--- Entries shown Enclosed Below ---
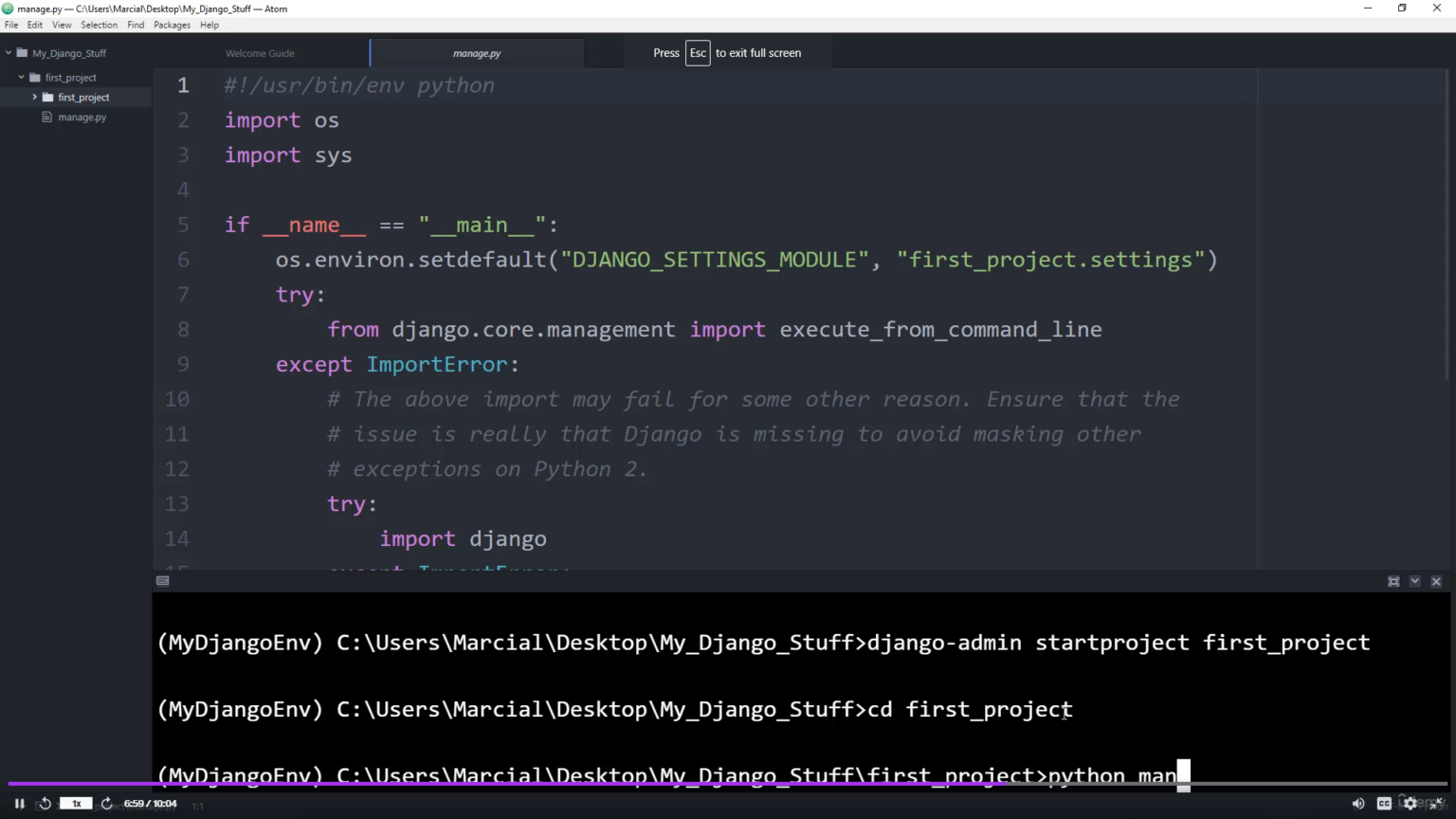
Task: Collapse the My_Django_Stuff root folder
Action: (9, 53)
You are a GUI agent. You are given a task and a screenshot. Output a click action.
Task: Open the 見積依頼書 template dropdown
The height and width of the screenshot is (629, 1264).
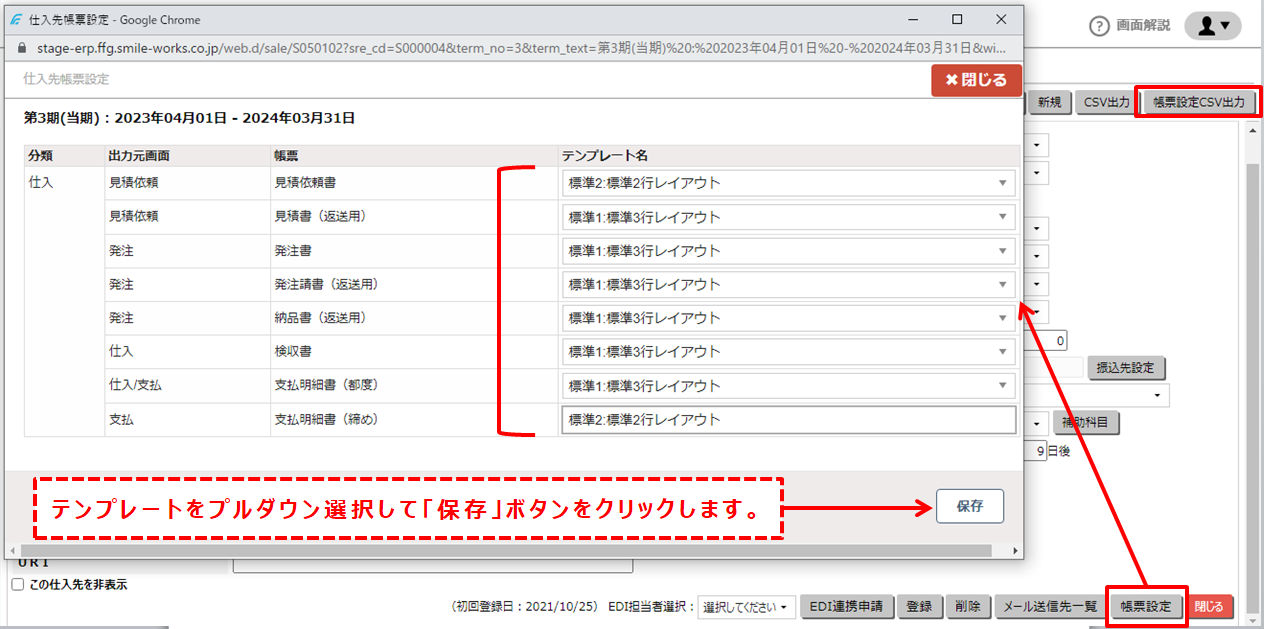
--- End of Enclosed Entries shown ---
◆ Work instructions ◆
Copy the entries above exactly from the line with "Task: Open the 見積依頼書 template dropdown" down to their last line, both ends included. Do not copy any pictures.

◆ Task result ◆
Task: Open the 見積依頼書 template dropdown
The height and width of the screenshot is (629, 1264).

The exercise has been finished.